Exercise objective:
From the entries below, reproduce exactly the lines from the one with "[Generally appropriate for" through the one with "Национальная премия Лидер", both included, without images.

Extracted information:
━━━━━━━━━━
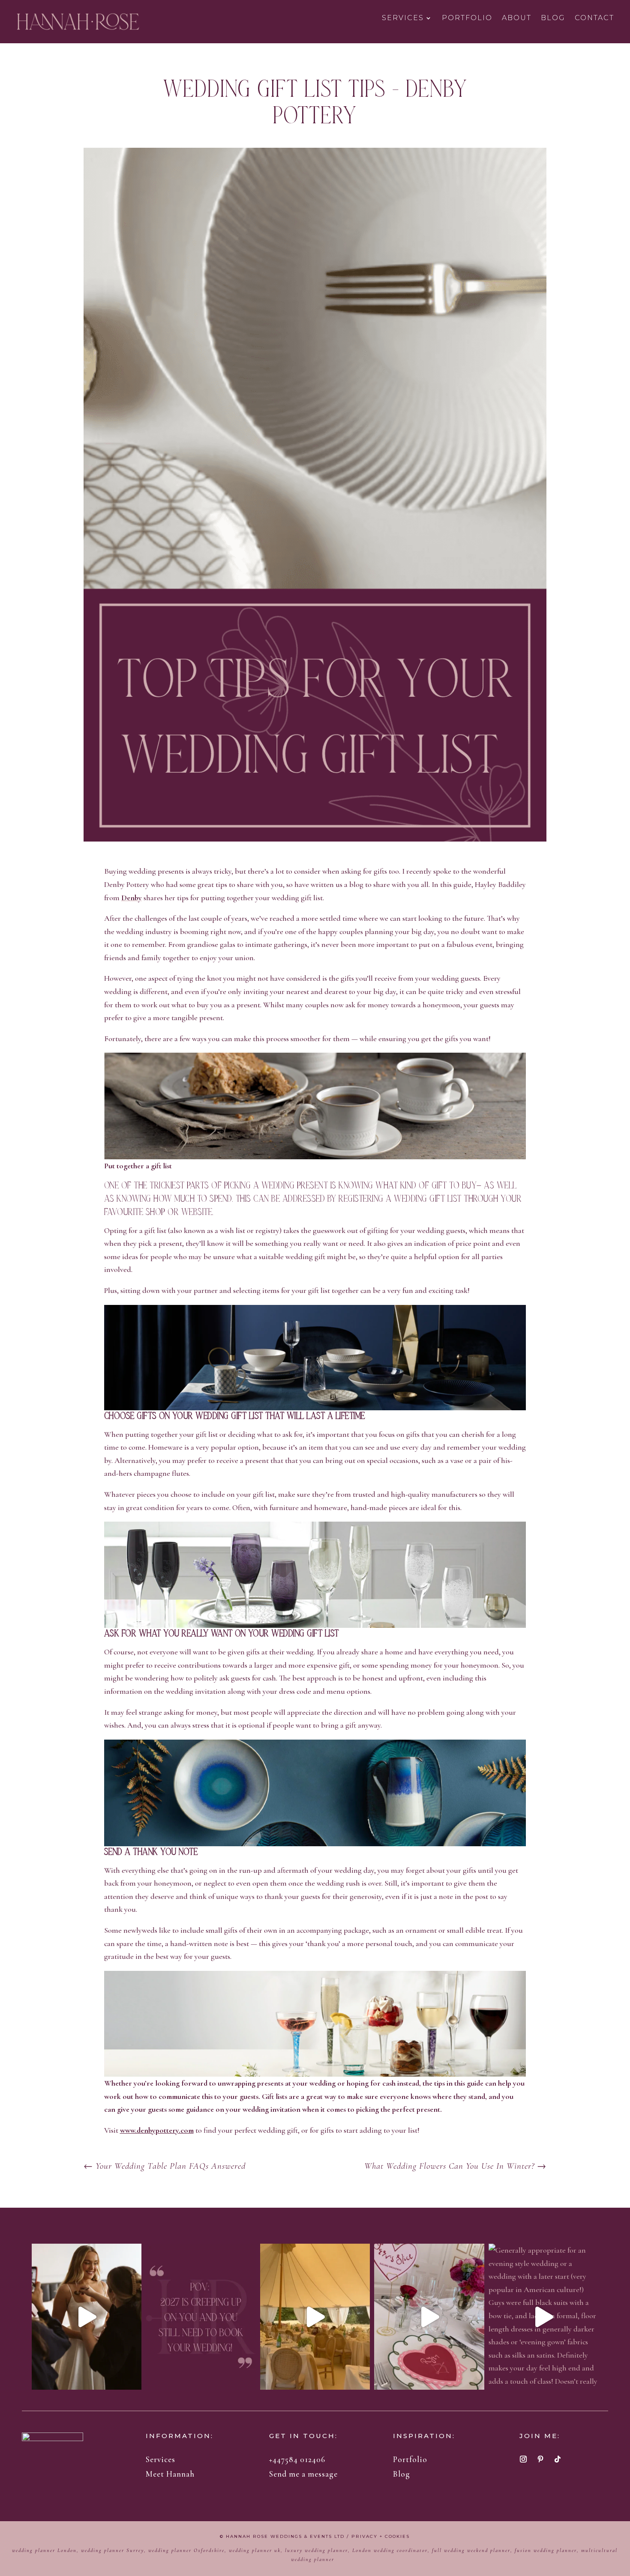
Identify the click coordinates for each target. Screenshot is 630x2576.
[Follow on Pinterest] (540, 2459)
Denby (131, 897)
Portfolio (467, 18)
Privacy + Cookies (380, 2536)
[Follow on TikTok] (557, 2459)
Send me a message (303, 2474)
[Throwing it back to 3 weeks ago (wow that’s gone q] (315, 2317)
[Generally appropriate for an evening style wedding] (544, 2317)
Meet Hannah (170, 2474)
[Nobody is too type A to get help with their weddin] (87, 2317)
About (516, 18)
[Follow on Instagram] (523, 2459)
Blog (553, 18)
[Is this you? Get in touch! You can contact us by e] (201, 2317)
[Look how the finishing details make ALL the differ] (429, 2317)
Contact (594, 18)
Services (403, 18)
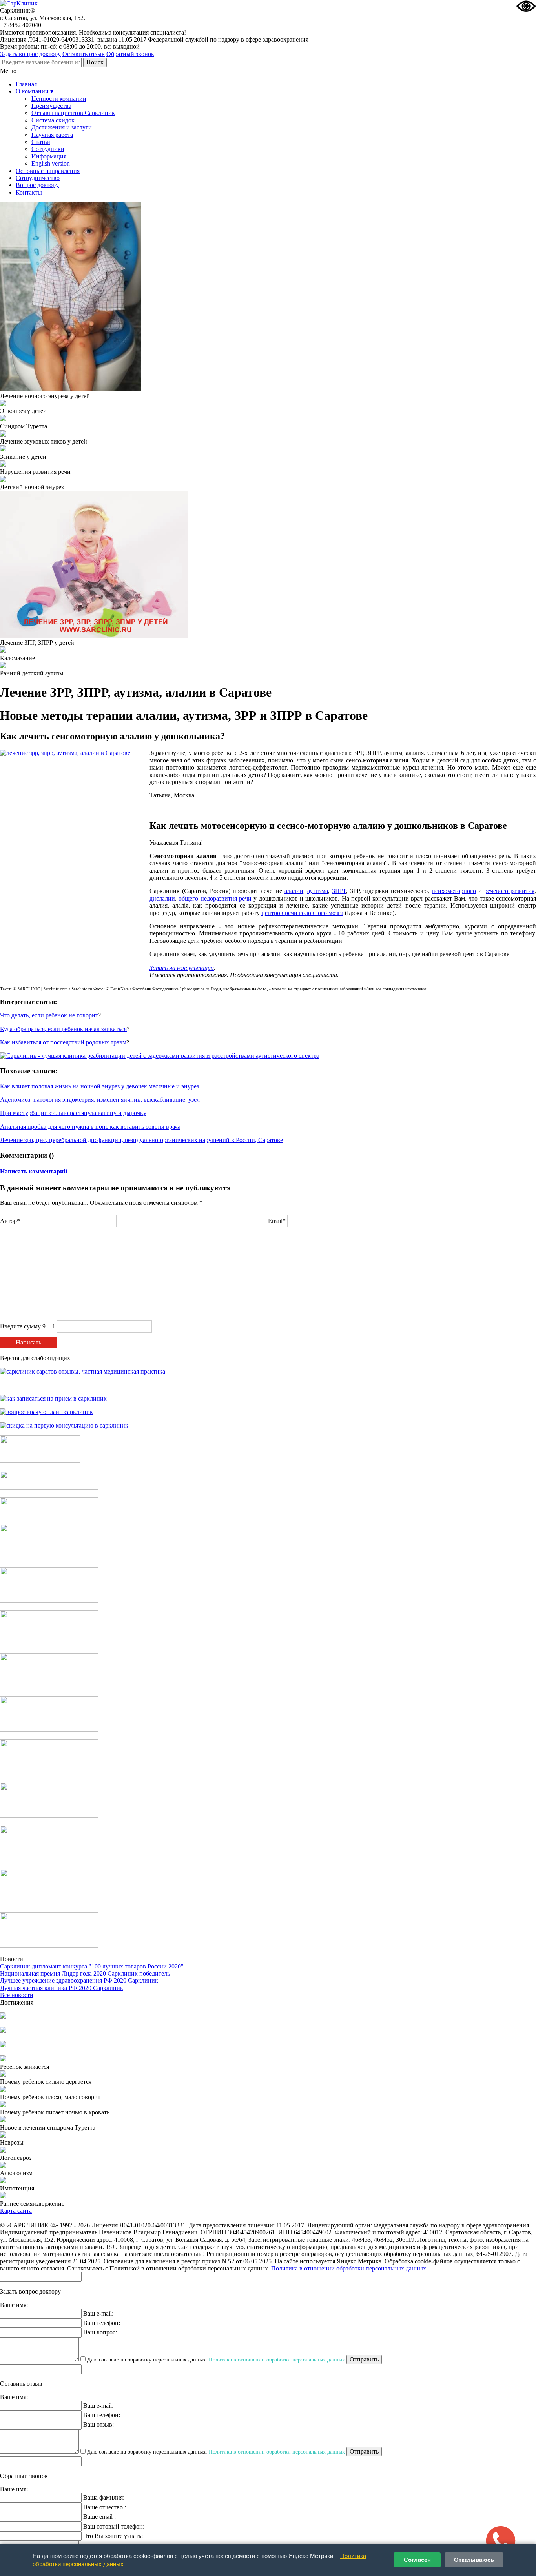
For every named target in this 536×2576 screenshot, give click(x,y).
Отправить (364, 2359)
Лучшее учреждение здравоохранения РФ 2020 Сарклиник (79, 1980)
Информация (48, 156)
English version (50, 163)
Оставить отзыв (83, 54)
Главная (26, 84)
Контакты (29, 192)
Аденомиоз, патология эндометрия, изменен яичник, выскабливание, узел (100, 1099)
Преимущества (51, 105)
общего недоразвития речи (215, 898)
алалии (293, 891)
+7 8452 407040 (20, 25)
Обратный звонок (130, 54)
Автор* (10, 1220)
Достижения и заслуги (61, 127)
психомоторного (454, 891)
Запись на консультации (181, 967)
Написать (28, 1342)
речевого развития (509, 891)
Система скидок (53, 120)
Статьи (40, 141)
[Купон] (49, 1487)
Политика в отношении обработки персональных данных (348, 2268)
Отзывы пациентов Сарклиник (73, 112)
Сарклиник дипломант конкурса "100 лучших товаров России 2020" (92, 1966)
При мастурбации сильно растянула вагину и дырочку (73, 1113)
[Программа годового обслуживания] (49, 1514)
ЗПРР (339, 891)
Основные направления (48, 170)
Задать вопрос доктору (30, 54)
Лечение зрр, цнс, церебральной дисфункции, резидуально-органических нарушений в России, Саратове (141, 1140)
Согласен (417, 2559)
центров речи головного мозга (302, 913)
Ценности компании (58, 98)
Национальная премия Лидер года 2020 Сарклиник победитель (85, 1973)
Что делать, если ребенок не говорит (49, 1015)
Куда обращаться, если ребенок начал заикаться (63, 1029)
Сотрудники (47, 149)
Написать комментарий (33, 1171)
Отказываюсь (474, 2559)
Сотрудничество (38, 178)
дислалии (162, 898)
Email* (277, 1220)
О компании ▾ (34, 91)
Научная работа (52, 134)
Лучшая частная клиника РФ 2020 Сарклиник (61, 1988)
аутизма (317, 891)
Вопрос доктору (37, 185)
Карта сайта (16, 2210)
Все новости (16, 1995)
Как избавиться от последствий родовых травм (63, 1042)
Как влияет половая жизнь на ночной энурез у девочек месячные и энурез (99, 1086)
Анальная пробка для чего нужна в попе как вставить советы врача (90, 1126)
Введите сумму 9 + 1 (27, 1326)
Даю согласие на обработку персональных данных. (215, 2360)
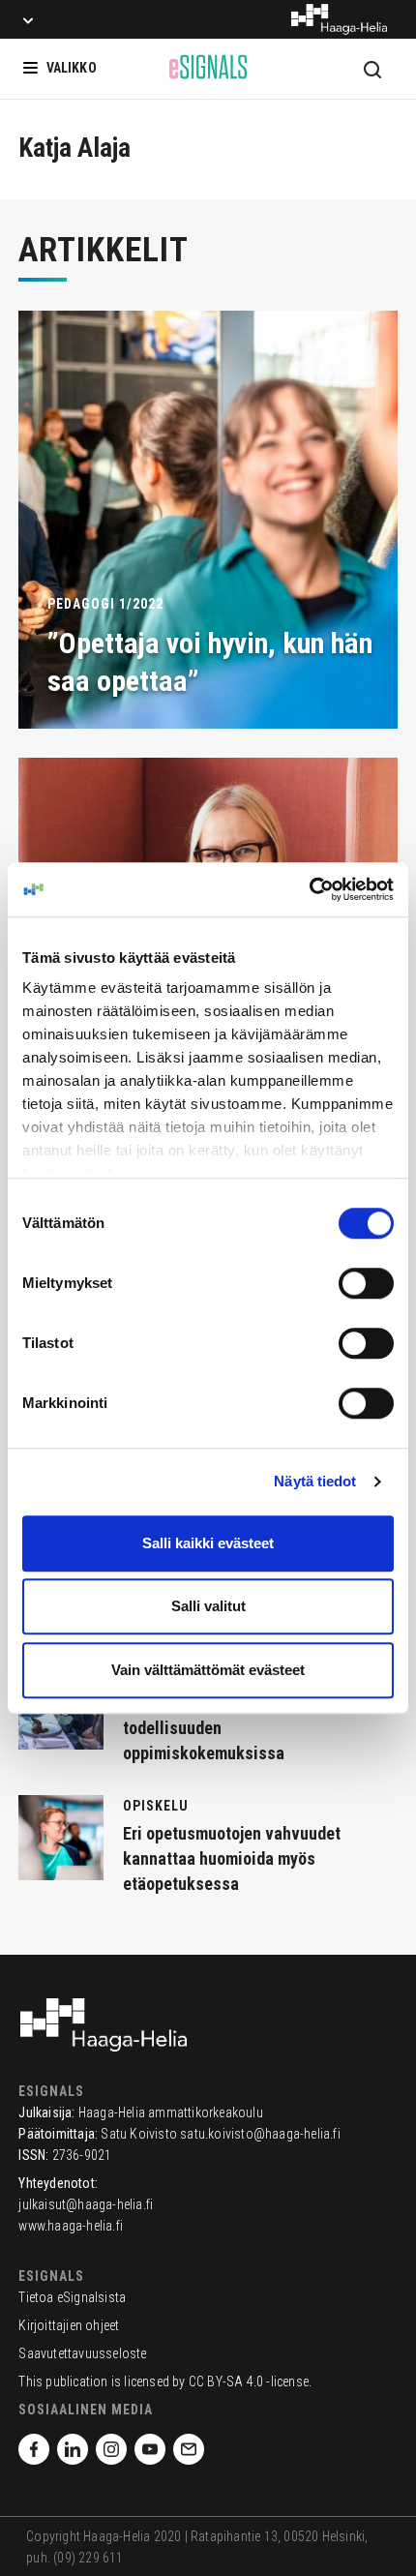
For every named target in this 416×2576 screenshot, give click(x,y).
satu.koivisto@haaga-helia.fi (260, 2134)
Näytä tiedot (315, 1481)
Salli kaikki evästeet (208, 1543)
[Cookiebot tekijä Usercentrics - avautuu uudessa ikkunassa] (309, 889)
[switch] (366, 1283)
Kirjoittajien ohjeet (68, 2325)
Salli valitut (208, 1606)
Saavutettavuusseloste (82, 2353)
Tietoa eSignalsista (72, 2297)
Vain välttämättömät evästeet (208, 1670)
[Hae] (372, 68)
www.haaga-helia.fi (70, 2225)
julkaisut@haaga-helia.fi (85, 2204)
━━━━━━━━━━
Solution to the problem:
[Generally appropriate for an evening style wedding] (544, 2317)
Meet Hannah (170, 2474)
[Nobody is too type A to get help with their weddin] (87, 2317)
About (516, 18)
[Follow on Instagram] (523, 2459)
Blog (553, 18)
[Is this you? Get in touch! You can contact us by e] (201, 2317)
[Look how the finishing details make ALL the differ] (429, 2317)
Contact (594, 18)
Services (403, 18)
For every named target in this 536×2576 screenshot, give click(x,y).
Отправить (364, 2359)
Лучшее учреждение здравоохранения РФ 2020 Сарклиник (79, 1980)
Информация (48, 156)
English version (50, 163)
Оставить отзыв (83, 54)
Главная (26, 84)
Контакты (29, 192)
Аденомиоз, патология эндометрия, изменен яичник, выскабливание, узел (100, 1099)
Преимущества (51, 105)
общего недоразвития речи (215, 898)
алалии (293, 891)
+7 8452 407040 (20, 25)
Обратный звонок (130, 54)
Автор* (10, 1220)
Достижения и заслуги (61, 127)
психомоторного (454, 891)
Запись на консультации (181, 967)
Написать (28, 1342)
речевого развития (509, 891)
Система скидок (53, 120)
Статьи (40, 141)
[Купон] (49, 1487)
Политика в отношении обработки персональных данных (348, 2268)
Отзывы пациентов Сарклиник (73, 112)
Сарклиник дипломант конкурса "100 лучших товаров России 2020" (92, 1966)
При мастурбации сильно растянула вагину и дырочку (73, 1113)
[Программа годового обслуживания] (49, 1514)
ЗПРР (339, 891)
Основные направления (48, 170)
Задать вопрос доктору (30, 54)
Лечение зрр, цнс, церебральной дисфункции, резидуально-органических нарушений в России, Саратове (141, 1140)
Согласен (417, 2559)
центров речи головного мозга (302, 913)
Ценности компании (58, 98)
Национальная премия Лидер года 2020 Сарклиник победитель (85, 1973)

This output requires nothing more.